* [Problem]: In the listing below, the lines starting at the line with "The height and width of the screenshot is (378, 520)." and ending at the line with "Given: Click the closing line 今回はあかんと思うよ。" are to be output verbatim. Images stay out of the copy.

* [Exercise data]:

════════

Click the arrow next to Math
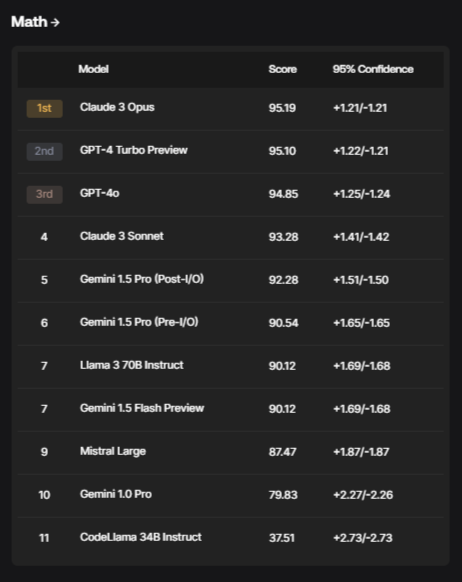 tap(55, 23)
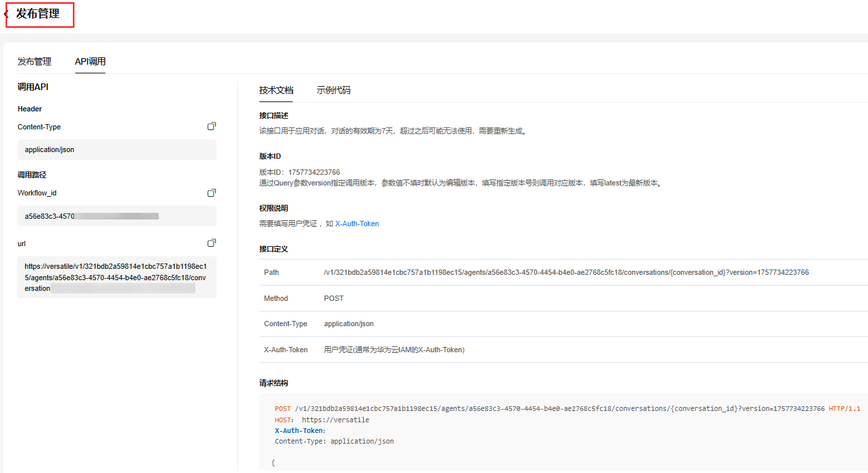Open the X-Auth-Token link under 权限说明
Image resolution: width=868 pixels, height=473 pixels.
[357, 224]
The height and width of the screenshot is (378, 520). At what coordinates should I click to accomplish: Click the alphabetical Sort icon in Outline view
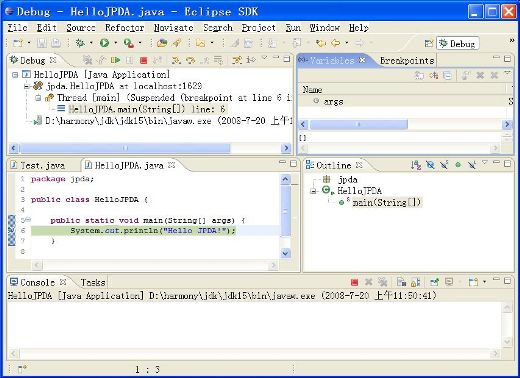(x=416, y=165)
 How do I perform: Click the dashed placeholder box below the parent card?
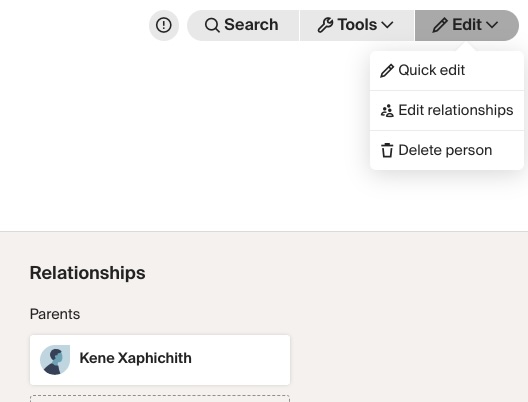coord(160,399)
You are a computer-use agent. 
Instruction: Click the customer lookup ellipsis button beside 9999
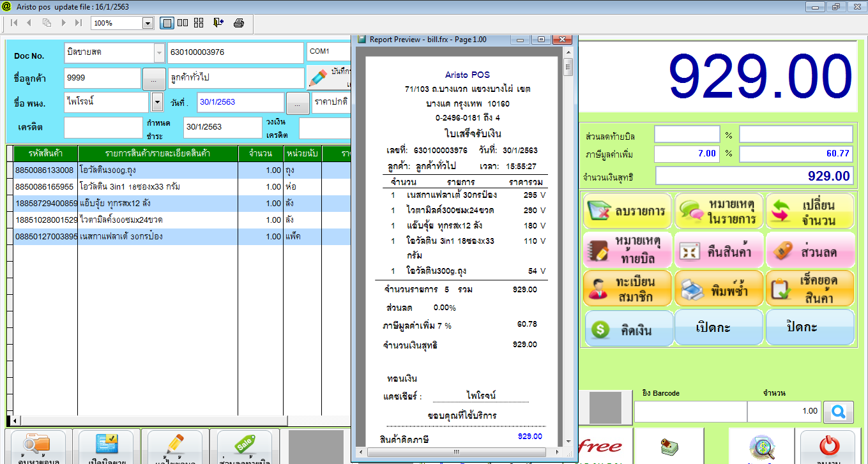tap(153, 79)
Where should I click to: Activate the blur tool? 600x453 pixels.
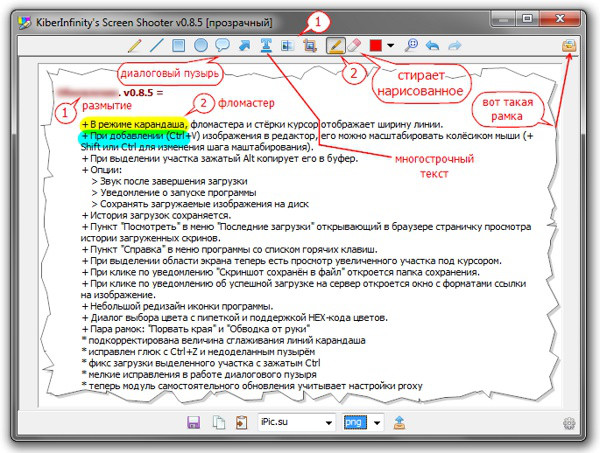(x=288, y=46)
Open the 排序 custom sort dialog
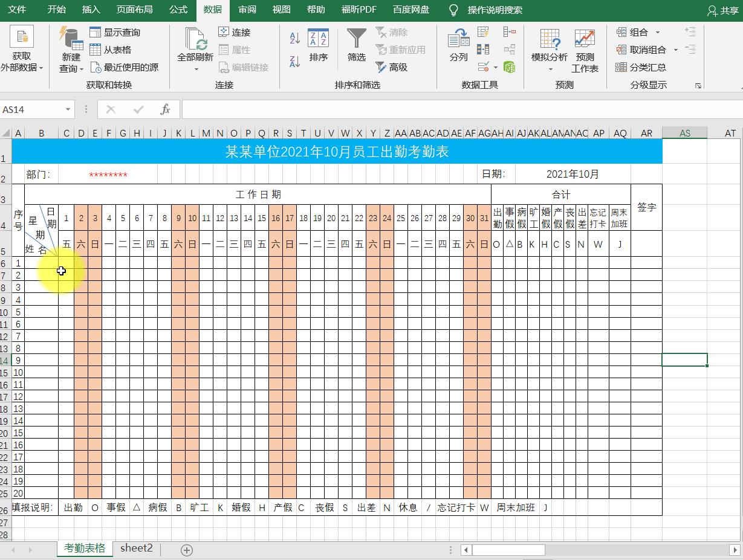 (318, 46)
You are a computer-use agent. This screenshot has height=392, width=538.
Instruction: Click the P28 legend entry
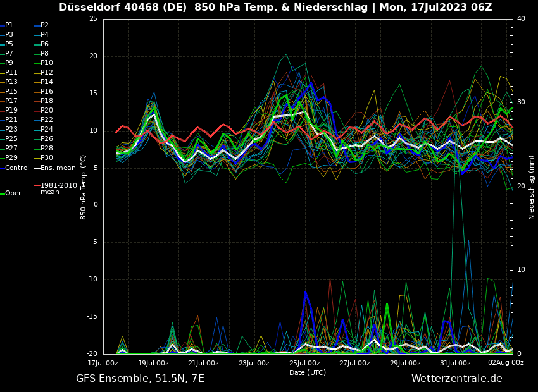pos(47,149)
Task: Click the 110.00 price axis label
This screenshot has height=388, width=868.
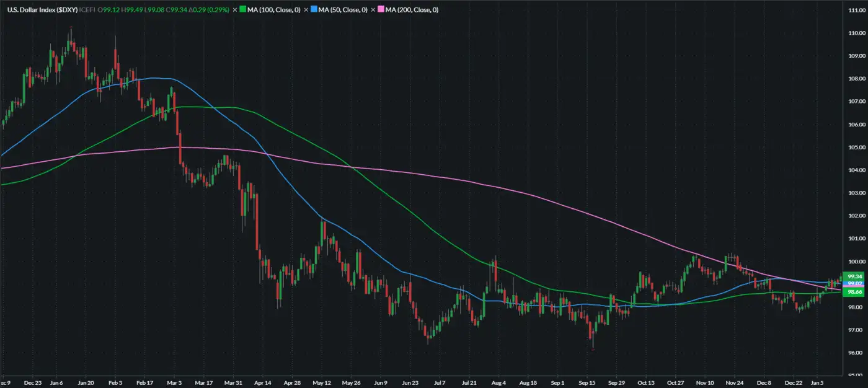Action: tap(855, 32)
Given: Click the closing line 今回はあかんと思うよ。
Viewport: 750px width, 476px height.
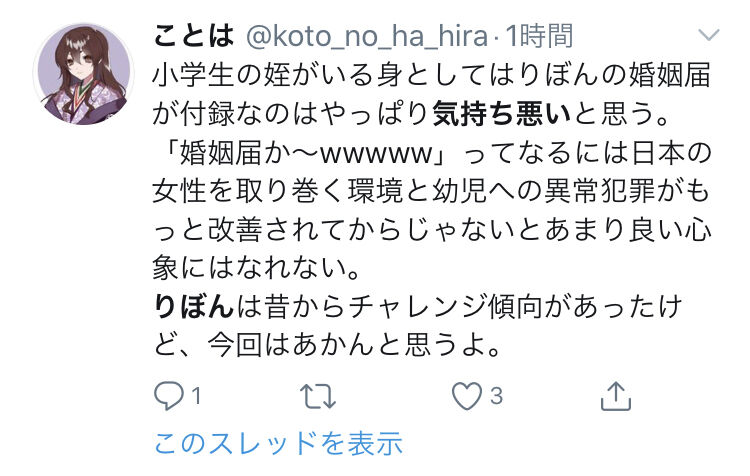Looking at the screenshot, I should pyautogui.click(x=355, y=344).
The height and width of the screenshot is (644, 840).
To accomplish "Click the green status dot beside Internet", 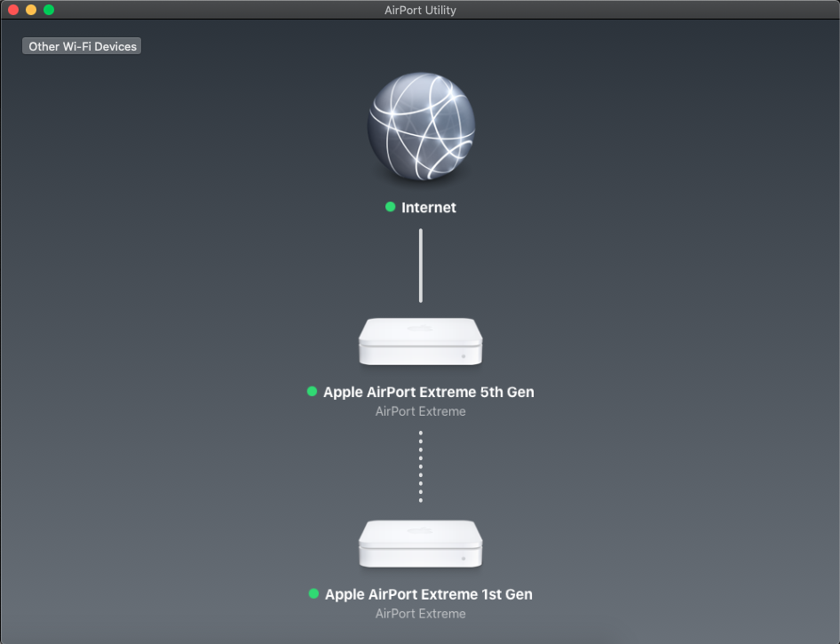I will click(x=390, y=206).
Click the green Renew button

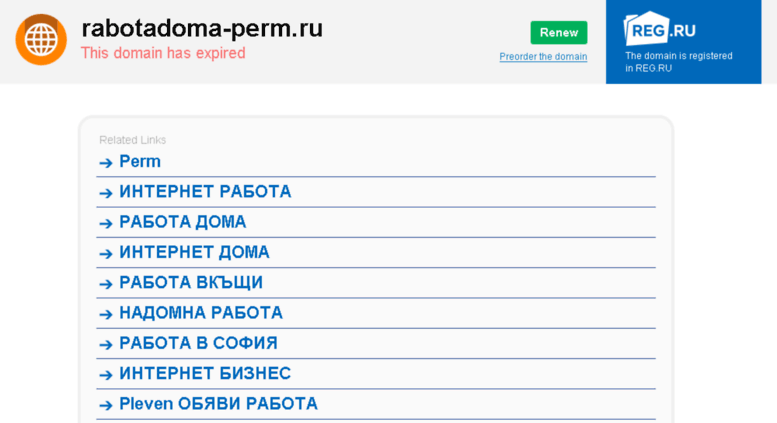559,33
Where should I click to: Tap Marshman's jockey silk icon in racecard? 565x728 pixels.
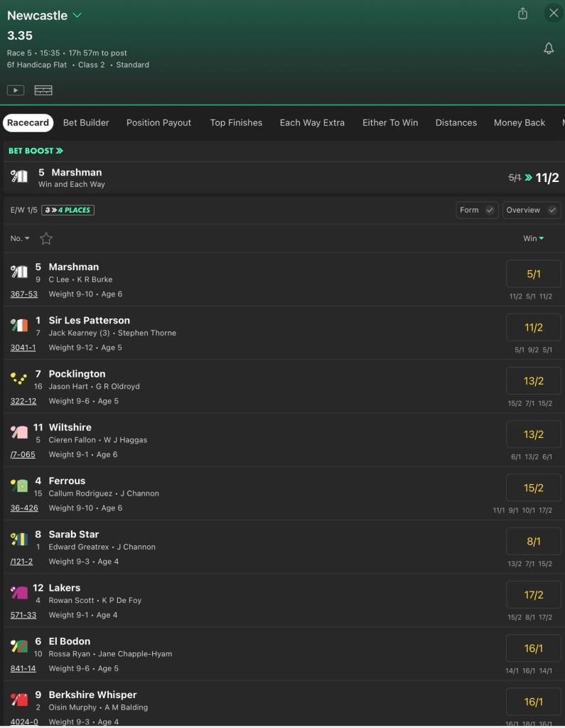point(19,272)
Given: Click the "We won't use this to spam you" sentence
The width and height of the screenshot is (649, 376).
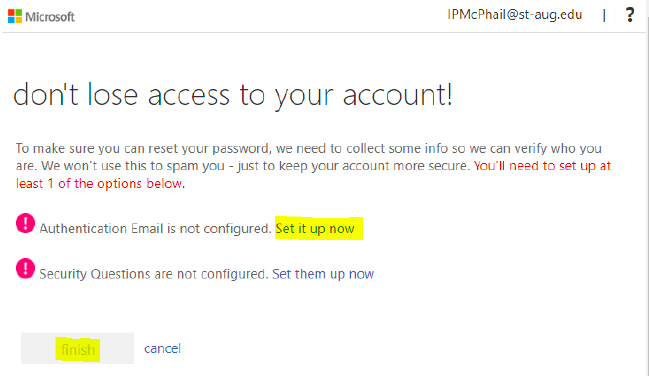Looking at the screenshot, I should [x=132, y=166].
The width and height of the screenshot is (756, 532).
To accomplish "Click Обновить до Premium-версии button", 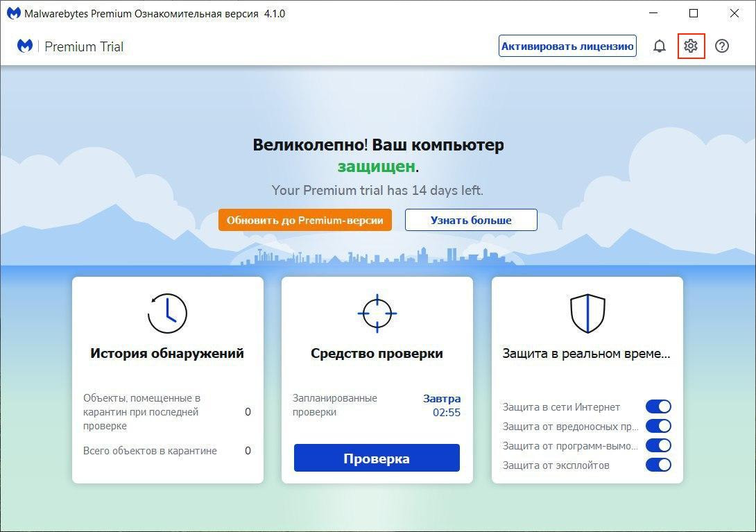I will pyautogui.click(x=305, y=220).
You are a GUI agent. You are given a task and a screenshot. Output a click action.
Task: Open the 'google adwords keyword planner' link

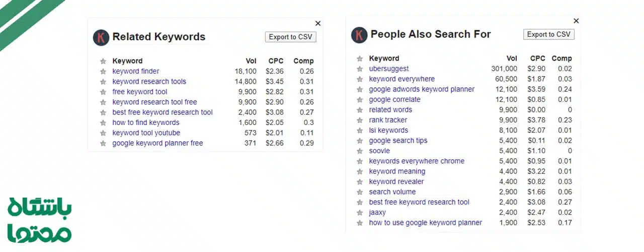coord(422,89)
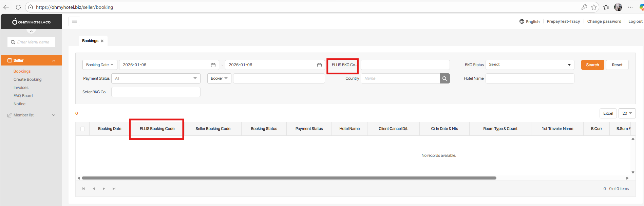The image size is (644, 206).
Task: Jump to last page icon
Action: 114,189
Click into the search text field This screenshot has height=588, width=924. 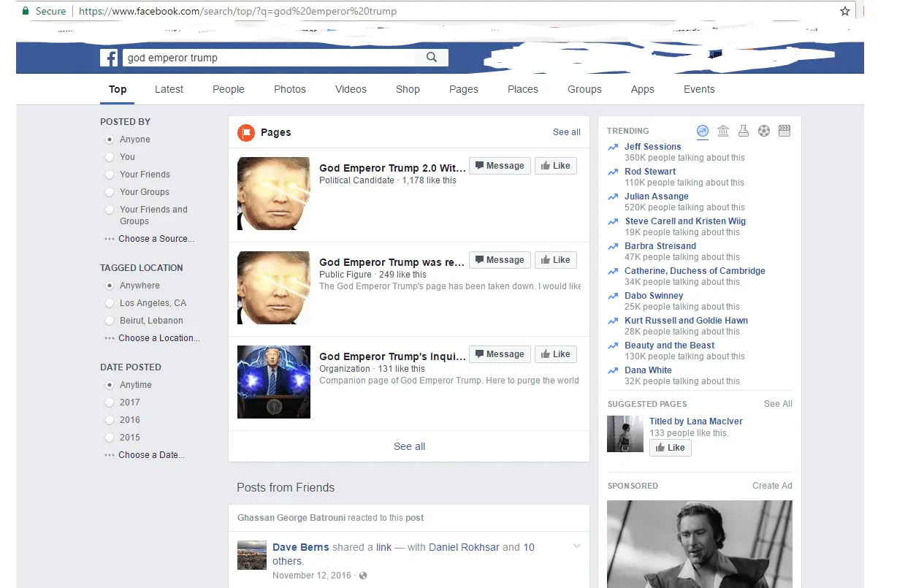pyautogui.click(x=270, y=58)
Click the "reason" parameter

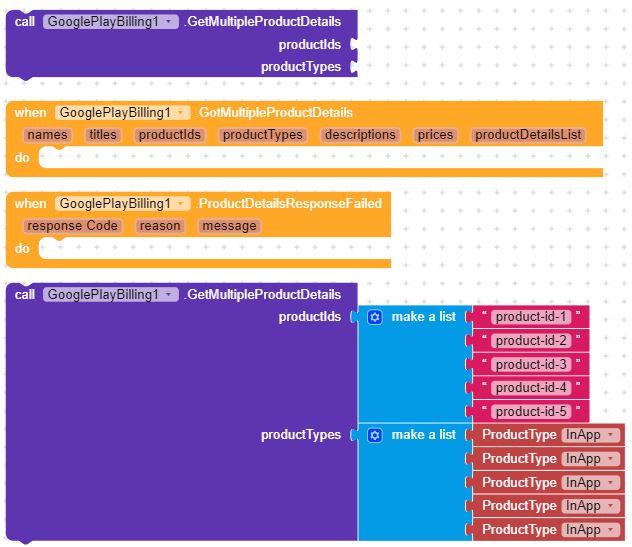click(160, 226)
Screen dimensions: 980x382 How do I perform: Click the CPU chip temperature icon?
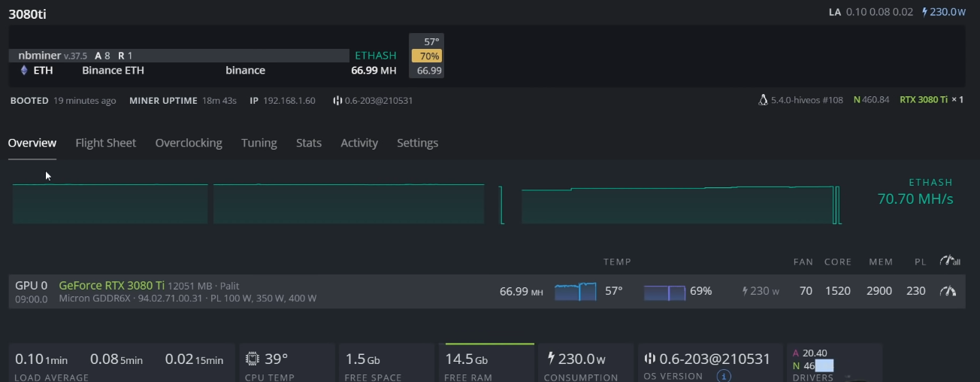point(253,359)
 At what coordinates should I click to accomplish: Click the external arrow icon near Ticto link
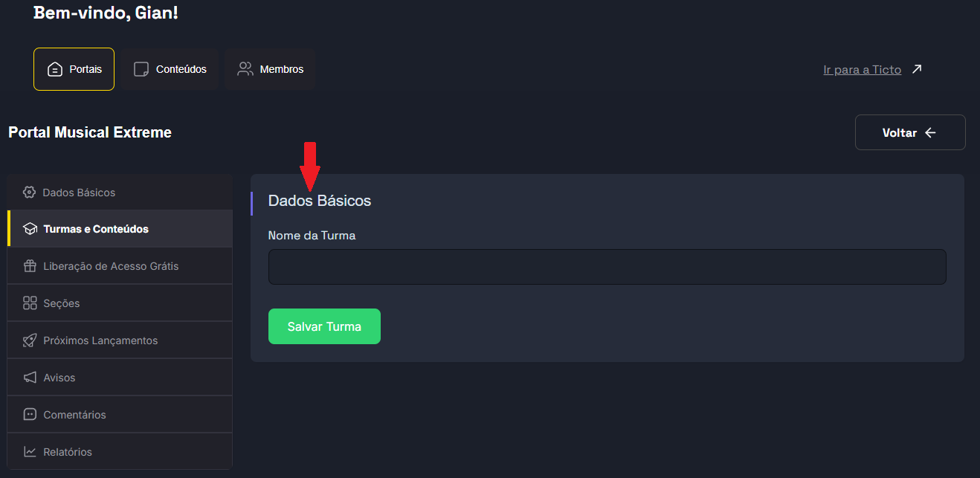pos(917,69)
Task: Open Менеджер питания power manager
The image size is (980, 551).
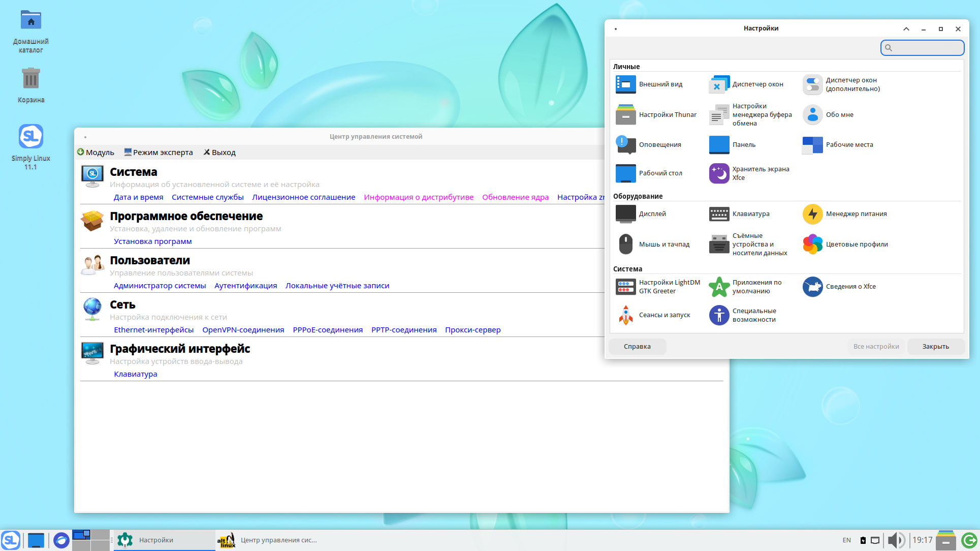Action: (845, 214)

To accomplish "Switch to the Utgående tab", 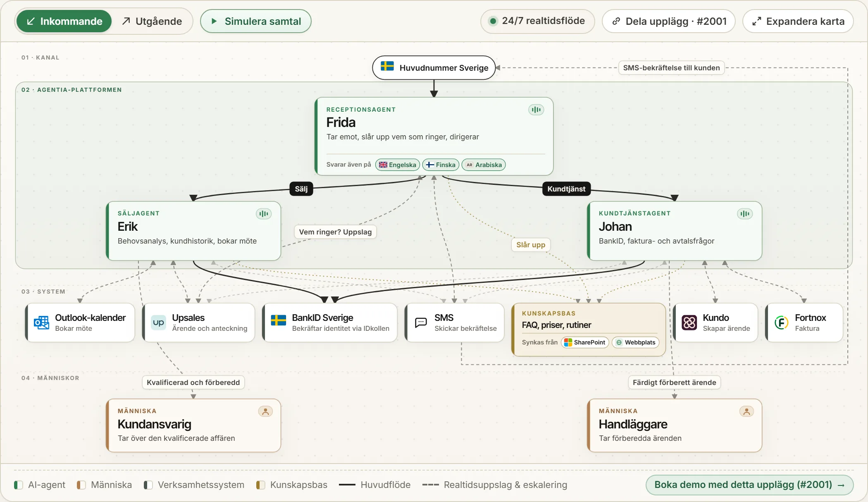I will (152, 21).
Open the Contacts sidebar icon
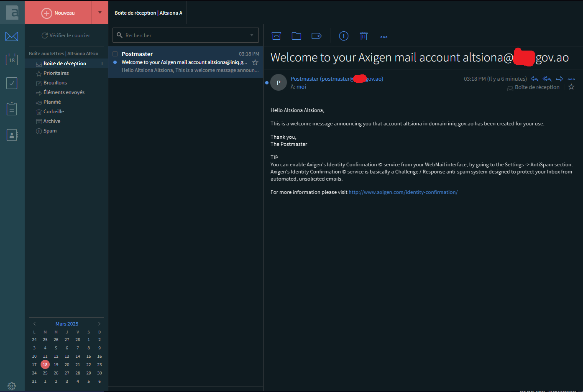 pos(12,135)
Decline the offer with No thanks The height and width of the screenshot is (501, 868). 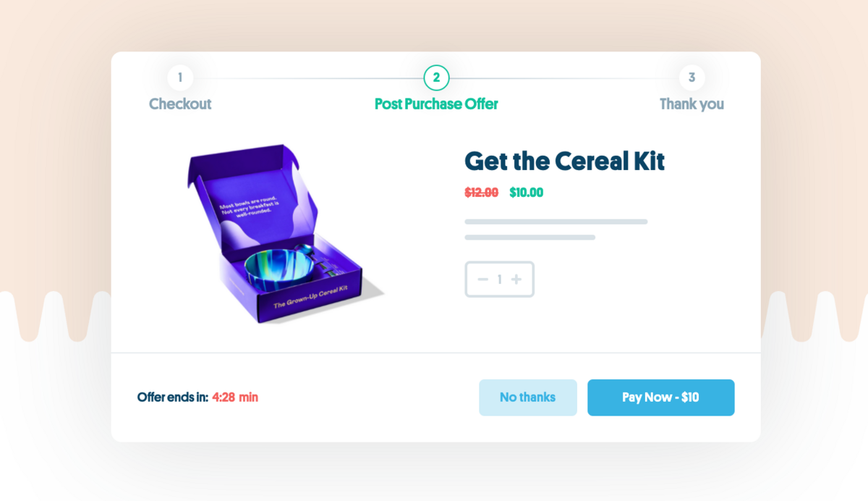point(528,397)
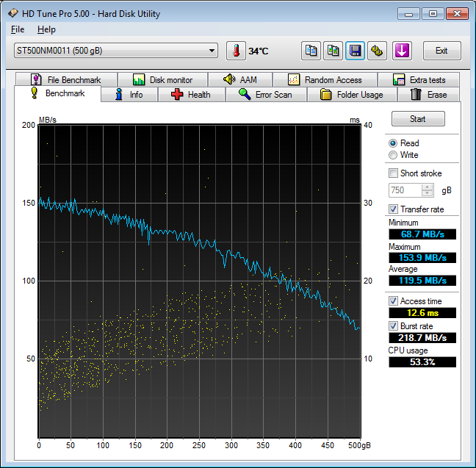
Task: Disable the Access time checkbox
Action: tap(393, 301)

════════

* [Exercise output]:
The height and width of the screenshot is (378, 520). At what coordinates should I click to accomplish: Click the alphabetical Sort icon in Outline view
(x=416, y=165)
 How do I perform: Click the dashed placeholder box below the parent card?
coord(160,399)
You are a computer-use agent. 
Instruction: Click the customer lookup ellipsis button beside 9999
tap(153, 79)
Where should I click to: Activate the blur tool? 600x453 pixels.
(x=288, y=46)
Open the 排序 custom sort dialog
 (318, 46)
You are a computer-use agent. This screenshot has height=392, width=538.
Instruction: Click the P28 legend entry
pos(47,149)
Task: Click the 110.00 price axis label
This screenshot has height=388, width=868.
Action: tap(855, 32)
Given: Click the closing line 今回はあかんと思うよ。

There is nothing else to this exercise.